Ох. У Бекки определённо был вкус.
За столом ровнёхонько напротив нас сидел северянин, с виду немного за двадцать. Его нездешность выдавал внешний вид: могучая фигура, высокий даже для юноши рост, светлые длинные волосы, собранные в традиционную тугую косу. Ученическая роба на нём не сидела, стягивала широкие плечи, стесняла в движениях. Он морщился, пытаясь совладать с неподатливой тканью, достичь хотя бы подобия удобства. Судя по выражению лица, получалось плохо.
– Это наш официальный староста, его представили на торжественном обеде, – негромко произнесла сидевшая по левую руку от меня Джози. – Йорек как-его-там – фамилия просто непроизносимая. Но да, такому красавчику и непроизносимую фамилию простить можно.
Я почувствовала, что краснею, и поспешно уставилась в тарелку. Скосила глаза в сторону Бекки: той было хоть бы хны – так и сидела, мечтательно разглядывая старосту. Мне кажется, даже заметь он столь пристальное внимание, Бекки не отвела бы взгляда и только очаровательно, игриво улыбнулась. Вот она – смелость, заслуживающая восхищения!
Мне же, по-хорошему, следовало заглядываться не на северян, а на своего жениха, который должен был находиться где-то столовой. Но, увы, отыскать его среди полусотни студентов было решительно невозможно – в форме практически все были на одно лицо.
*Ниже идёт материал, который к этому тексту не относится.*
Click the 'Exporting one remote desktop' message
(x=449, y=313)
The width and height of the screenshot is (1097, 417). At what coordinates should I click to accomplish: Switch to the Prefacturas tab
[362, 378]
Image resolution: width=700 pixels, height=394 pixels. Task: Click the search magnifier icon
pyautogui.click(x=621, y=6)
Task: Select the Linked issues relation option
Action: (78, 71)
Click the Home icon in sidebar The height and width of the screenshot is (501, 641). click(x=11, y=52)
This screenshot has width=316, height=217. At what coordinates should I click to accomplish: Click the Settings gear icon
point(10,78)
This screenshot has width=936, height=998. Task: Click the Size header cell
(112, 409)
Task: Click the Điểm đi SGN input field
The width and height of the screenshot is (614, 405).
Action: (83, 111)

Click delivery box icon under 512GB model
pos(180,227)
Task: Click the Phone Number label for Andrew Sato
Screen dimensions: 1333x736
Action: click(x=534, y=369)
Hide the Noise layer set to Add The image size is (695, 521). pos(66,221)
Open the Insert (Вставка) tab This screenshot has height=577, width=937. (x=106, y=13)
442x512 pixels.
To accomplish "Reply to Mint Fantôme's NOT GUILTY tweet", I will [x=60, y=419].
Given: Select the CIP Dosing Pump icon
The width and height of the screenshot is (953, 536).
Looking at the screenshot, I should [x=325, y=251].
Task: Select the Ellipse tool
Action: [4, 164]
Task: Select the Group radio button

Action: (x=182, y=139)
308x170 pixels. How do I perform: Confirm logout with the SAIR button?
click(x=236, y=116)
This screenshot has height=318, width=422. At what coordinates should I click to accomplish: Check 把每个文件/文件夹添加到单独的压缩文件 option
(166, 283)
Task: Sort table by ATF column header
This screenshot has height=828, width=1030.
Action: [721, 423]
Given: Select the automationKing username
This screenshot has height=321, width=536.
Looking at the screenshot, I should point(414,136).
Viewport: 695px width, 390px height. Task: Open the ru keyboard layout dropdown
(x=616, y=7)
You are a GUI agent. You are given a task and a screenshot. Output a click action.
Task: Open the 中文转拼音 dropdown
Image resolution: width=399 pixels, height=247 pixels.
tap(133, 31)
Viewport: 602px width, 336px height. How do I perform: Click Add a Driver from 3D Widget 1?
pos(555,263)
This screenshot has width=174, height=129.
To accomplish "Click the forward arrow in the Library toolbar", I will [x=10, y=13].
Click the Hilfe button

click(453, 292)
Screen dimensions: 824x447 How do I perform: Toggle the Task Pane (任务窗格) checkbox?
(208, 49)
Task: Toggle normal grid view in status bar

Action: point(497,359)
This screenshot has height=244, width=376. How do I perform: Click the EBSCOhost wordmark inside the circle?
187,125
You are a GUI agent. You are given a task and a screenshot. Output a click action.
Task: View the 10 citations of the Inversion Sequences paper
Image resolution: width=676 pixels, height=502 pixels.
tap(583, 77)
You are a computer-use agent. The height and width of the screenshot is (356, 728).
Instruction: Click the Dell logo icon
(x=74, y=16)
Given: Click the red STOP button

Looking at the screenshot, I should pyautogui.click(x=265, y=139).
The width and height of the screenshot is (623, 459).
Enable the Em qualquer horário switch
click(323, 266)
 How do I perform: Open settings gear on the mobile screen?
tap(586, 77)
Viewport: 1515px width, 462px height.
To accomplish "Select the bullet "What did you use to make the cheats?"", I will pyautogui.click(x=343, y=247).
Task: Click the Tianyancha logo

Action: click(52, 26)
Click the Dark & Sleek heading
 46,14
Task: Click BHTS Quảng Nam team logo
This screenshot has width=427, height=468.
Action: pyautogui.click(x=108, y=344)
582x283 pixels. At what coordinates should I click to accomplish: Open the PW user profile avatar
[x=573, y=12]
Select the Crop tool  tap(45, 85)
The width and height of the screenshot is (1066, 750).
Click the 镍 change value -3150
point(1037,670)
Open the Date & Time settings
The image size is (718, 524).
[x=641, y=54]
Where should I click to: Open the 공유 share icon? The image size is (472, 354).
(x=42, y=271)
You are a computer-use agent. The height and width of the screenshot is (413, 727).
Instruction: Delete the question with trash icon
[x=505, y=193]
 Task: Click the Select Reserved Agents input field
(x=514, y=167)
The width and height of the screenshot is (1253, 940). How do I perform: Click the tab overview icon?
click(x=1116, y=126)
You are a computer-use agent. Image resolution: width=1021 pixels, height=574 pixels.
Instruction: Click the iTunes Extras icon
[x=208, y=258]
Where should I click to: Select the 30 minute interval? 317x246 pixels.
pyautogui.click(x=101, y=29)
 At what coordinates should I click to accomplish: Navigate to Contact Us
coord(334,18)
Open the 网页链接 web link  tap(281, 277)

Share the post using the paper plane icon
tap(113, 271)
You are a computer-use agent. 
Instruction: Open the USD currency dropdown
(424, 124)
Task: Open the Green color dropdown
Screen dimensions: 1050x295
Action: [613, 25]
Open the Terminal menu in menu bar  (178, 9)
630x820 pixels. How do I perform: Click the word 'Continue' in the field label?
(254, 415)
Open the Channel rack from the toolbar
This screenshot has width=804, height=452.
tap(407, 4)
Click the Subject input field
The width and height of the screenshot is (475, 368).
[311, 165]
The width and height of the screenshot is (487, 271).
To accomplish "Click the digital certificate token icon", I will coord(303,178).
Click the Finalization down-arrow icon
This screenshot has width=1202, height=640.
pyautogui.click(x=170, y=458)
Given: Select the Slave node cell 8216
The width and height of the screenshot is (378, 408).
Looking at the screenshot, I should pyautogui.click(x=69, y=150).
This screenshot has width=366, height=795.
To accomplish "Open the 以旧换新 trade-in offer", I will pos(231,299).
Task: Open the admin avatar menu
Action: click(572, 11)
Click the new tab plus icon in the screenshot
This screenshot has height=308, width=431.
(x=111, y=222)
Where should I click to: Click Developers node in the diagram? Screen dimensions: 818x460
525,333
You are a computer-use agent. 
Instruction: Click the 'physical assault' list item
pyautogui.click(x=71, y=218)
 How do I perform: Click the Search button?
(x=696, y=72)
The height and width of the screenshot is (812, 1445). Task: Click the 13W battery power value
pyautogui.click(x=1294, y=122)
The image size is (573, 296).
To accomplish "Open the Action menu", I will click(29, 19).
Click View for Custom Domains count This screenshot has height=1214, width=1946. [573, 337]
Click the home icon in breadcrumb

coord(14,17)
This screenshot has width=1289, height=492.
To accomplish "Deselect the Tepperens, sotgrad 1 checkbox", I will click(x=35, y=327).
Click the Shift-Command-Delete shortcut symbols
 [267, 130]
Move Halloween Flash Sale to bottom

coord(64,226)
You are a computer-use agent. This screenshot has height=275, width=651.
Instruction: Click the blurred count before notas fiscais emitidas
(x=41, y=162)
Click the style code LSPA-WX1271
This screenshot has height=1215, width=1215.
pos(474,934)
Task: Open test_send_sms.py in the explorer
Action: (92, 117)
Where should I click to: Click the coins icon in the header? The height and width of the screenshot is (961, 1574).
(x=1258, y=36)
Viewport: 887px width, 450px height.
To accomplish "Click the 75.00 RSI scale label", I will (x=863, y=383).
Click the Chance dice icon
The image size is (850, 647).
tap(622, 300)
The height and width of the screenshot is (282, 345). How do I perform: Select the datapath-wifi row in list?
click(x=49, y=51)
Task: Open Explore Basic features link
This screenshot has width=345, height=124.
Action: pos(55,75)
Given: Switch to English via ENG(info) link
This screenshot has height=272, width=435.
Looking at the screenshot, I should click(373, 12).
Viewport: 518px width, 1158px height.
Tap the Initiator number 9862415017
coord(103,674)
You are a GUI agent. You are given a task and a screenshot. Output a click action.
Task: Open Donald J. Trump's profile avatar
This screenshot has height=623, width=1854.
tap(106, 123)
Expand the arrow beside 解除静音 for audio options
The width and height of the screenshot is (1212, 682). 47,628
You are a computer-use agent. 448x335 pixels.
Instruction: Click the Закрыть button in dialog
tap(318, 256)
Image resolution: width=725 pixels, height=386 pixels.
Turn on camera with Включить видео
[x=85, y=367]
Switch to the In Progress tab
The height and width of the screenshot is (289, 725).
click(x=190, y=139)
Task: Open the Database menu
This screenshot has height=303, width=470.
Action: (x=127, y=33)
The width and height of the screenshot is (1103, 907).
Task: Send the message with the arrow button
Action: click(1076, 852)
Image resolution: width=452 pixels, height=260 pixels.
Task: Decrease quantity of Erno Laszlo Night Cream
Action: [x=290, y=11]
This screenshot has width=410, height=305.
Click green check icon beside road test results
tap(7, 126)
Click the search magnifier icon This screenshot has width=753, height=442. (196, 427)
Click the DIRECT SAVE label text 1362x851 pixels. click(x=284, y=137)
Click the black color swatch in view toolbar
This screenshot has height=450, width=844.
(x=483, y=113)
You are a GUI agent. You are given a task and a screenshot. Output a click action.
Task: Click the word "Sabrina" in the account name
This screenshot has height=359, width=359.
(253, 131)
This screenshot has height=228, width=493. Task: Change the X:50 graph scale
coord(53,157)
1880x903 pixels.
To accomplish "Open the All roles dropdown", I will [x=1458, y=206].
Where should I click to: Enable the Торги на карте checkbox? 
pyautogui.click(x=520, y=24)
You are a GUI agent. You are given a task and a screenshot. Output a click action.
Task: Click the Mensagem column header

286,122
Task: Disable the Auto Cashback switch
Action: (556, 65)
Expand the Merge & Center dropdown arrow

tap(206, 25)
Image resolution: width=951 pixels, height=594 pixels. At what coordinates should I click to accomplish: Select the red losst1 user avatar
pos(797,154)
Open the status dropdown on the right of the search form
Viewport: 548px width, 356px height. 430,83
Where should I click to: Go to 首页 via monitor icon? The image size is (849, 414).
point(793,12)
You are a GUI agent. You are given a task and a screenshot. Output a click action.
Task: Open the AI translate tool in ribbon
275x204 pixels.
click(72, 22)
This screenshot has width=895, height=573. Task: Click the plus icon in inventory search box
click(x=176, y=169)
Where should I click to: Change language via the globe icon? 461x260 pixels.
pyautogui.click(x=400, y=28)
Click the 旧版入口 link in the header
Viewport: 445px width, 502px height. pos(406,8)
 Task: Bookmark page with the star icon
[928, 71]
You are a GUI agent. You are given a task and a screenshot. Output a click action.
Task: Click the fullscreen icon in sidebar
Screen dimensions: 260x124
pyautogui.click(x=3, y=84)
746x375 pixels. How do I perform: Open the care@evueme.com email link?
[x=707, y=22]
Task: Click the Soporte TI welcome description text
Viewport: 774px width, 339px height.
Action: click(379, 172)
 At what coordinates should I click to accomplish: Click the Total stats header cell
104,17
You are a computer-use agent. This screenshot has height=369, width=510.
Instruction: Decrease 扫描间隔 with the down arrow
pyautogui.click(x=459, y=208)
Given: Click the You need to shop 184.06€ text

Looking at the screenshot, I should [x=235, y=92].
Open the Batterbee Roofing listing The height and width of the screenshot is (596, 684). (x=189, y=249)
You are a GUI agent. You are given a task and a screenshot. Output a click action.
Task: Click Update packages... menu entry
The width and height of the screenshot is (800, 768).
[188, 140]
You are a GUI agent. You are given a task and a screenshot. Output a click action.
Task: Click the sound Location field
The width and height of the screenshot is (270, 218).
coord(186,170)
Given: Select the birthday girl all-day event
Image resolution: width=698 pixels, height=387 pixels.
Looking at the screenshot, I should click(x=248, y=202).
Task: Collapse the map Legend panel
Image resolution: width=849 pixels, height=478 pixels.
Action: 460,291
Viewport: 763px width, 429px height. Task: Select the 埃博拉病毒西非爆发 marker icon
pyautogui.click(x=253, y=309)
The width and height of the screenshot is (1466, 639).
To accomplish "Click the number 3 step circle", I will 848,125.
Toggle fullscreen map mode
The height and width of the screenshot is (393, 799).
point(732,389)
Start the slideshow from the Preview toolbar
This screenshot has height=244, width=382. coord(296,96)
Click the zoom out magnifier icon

Меня, например, нельзя было отличить от Ники: обе светловолосые, миловидные и миниатюрные. Даром, что разного роста – стоя Ника едва доставала макушкой мне до плеча.
– Кого ищешь? – Джози заметила, как я вытянула шею.
Я посмотрела на неё с сомнением, не уверенная, стоит ли говорить правду. Всё же Джози и другие девочки приехали сюда ради образования и уважения, а не ради романтики – ещё засмеют. Но как иначе объяснить свой интерес к юношам-однокашникам?
– Просто пытаюсь понять, насколько их больше.
– Раза в три, тут и смотреть не нужно. И это только среди первокурсников, чтобы ты понимала.
Да уж, паршиво. И как мне отыскать нужного? Или, того сложней, как поговорить с ним наедине? Очевидно же, что он не захочет обсуждать дела сердечные на публике – маменька говорила, что у молодых людей с этим туго, да я и сама сделала похожие выводы, наблюдая за многочисленными кузенами.
– А мы пересекаемся только на обедах и занятиях?
– Есть ещё общественные мероприятия, – ответила неожиданно Глория. – Пару раз в месяц нас выводят куда-нибудь, обычно на спектакль или оперетту. По праздникам устраивают балы, но ближайший будет только на Рождество. Это довольно забавно.
До Рождества я ждать не могла, поймать Дерека на спектакле —тоже. Не протискиваться же к нему меж кресел посреди антракта!
– Но вообще, зря ты это, – погружённая в свои мысли, я не сразу поняла, о чём говорила Глория. – Искать себе жениха тут некогда. Преподаватели не щадят нас, потому что мы девушки. Наоборот – некоторые специально задают больше заданий, так как считают, что нам надо больше практики, чтобы понять даже очевидные вещи. У тебя просто не будет времени бегать на свидания – если бы такая возможность была, конечно.
– Мисс Бендикот не даёт нам даже парой слов перемолвиться, – пояснила Бекки, отвернувшаяся-таки от своего северянина. – Только заметит, что ты с кем-то болтаешь – тут же оказывается рядом и проверяет, чтобы вы ни о чём «таком» не говорили. Об учёбе можно, но тоже чуть-чуть.
– А об учёбе-то почему нельзя? – поразилась я.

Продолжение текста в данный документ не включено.